03-06
Building Expert-Level Language Models from Decomposed Weak Validations

Language models (LMs) can process large volumes of information and perform complex reasoning. They hold the promise of executing expert-level tasks, such as brainstorming scientific hypotheses or developing complex software. However, building these LMs requires humans to validate their outputs, which is challenging; e.g., developers cannot easily validate whether complex software is bug-free. If our validation is fallible, LMs may learn to "hack" the validators, convincing us that they are right even when they are wrong.

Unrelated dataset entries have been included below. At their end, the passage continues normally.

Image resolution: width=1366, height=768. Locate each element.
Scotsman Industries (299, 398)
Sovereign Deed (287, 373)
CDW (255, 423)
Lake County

To address this, I show how to decompose complex validation tasks into "weaker" ones that are easier for humans or LMs: e.g., validating return values rather than entire programs, or validating discoveries on individual samples rather than on entire datasets. Through several examples, I show how these techniques allow us to use LMs for expert-level tasks more reliably. Looking forward, I discuss how to use LMs to automate these task decompositions, and how we can use these frameworks to monitor both individual AI systems and their broader impact within society.

Bio: Ruiqi Zhong is a final-year Ph.D. student at UC Berkeley, co-advised by Jacob Steinhardt and Dan Klein. He was previously a part-time member of the technical staff at Anthropic, where he worked on the automated red teaming team. His research is at the intersection of machine learning and NLP, and he develops language model systems to advance the frontier of human capabilities. He developed the earliest prototype of instruction-tuning, and his research contribution has been scaled up by leading language model companies, such as Google, OpenAI, and Anthropic.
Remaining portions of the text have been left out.